Big changes could be coming to Airbnb next year. In a conversation at WIRED’s Big Interview even in San Francisco on Tuesday, the company’s cofounder and CEO Brian Chesky told global editorial director Katie Drummond that he hopes that, in 2025, “people say ‘that was one of the biggest reinventions of a company in recent memory.’”

Though Chesky kept details scant, he did say that the company hopes to reimagine its Experiences section, which he says consumers really like but that he doesn’t think has caught on as much as it could. The move seems to be an extension of Chesky’s belief in the value of physical experiences and physical community, which he still thinks trump most digital experiences, even in the age of AI.

In an effort to prove that, even two years into the AI revolution, fundamentally very little has been changed for most people, Chesky challenged the room to look at the apps on their phone home screens and think how much any of them have been substantially changed by generative AI. He posits that it’s very few, including Airbnb, but he also sees change on the horizon, likening the AI adolescence we’re in to the “internet of 1993, before search engines” when you’d use what he called ”a phone book” to find websites.

“AI is beginning to change our digital world, but it has not yet changed the most important part of our lives, which is the physical world,” Chesky said. At Airbnb, where the product isn’t the company’s app but its connected homes and experiences, that’s still what’s valued most. When AI will truly start to change the physical world, Chesky posits, is “when the apps on your phone are totally different.”

“Ten years ago, everyone thought we’d all be in self-driving cars right now,” Chesky said, noting that while there are a lot on his street, they haven’t permeated the rest of America. “We overestimate how much technology can change in the short term, but we probably underestimate how much it will change in the long term. AI is going to take some time to permeate the physical world but once it does, I think it’s going to change everything.”

“No one ever has to go up the chain to get to me,” Chesky said. “They can get to me in front of everyone, and if they don’t agree with what I have to say, I’ll tell them to talk me out of it or to change my mind.”

To wrap up the session, Drummond asked Chesky to drop a little optimism on the crowd, prompting him to explain what gives him hope in humanity and technology’s future.
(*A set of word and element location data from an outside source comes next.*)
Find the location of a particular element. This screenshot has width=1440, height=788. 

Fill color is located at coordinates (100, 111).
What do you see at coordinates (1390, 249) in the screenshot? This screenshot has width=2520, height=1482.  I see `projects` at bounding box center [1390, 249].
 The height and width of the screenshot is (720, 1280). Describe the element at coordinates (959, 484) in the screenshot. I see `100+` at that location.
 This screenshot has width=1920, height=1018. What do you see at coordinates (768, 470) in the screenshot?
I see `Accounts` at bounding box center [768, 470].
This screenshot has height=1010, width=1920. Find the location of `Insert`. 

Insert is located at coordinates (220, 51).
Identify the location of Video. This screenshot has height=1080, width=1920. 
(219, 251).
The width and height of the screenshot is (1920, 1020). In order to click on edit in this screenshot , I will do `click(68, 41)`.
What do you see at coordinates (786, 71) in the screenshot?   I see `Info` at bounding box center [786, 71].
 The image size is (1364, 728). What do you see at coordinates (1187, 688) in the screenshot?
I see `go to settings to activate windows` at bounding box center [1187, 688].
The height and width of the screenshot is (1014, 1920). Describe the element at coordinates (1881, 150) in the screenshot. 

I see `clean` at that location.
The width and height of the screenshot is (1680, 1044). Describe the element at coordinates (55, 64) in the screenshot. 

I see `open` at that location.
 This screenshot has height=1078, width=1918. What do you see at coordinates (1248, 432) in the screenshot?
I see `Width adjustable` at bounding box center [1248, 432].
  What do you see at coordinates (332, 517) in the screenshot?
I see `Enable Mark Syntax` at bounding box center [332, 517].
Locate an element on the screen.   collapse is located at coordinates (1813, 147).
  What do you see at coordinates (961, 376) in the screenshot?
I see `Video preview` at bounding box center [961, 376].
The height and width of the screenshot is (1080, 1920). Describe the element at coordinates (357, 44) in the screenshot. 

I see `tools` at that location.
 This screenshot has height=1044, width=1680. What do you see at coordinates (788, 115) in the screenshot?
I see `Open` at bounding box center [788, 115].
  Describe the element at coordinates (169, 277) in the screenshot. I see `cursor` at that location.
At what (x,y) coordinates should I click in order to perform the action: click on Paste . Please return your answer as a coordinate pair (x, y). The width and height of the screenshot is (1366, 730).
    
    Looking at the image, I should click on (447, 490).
Chesky seemed uniquely positioned to answer this question, which had been asked a few times earlier during the day, saying that when he first told a friend about the idea for Airbnb, that person told him that he shouldn’t put all his eggs in that basket since “strangers will never trust one another.”

More than 16 years later with more than 2 billion people having spent time in an Airbnb, Chesky believes more than ever that, as he said in the session, “at some fundamental level, people are good” and that even despite all recent divisions, people are “99.99 percent the same.”

If people take some time to walk in someone else’s shoes—or spend some time sleeping in their bed, in the case of Airbnb—Chesky said, they’ll realize the same thing.

“If we can get people back into the physical world, connecting together with one another, I think that’s the ultimate promise of the internet, which was always meant to bring us together,” he said. “I’m optimistic that this is maybe one of the greatest times in human history to be alive with one of the biggest technological revolutions in front of us and if we can just see beyond our differences, we can come together to create such a wonderful world together.”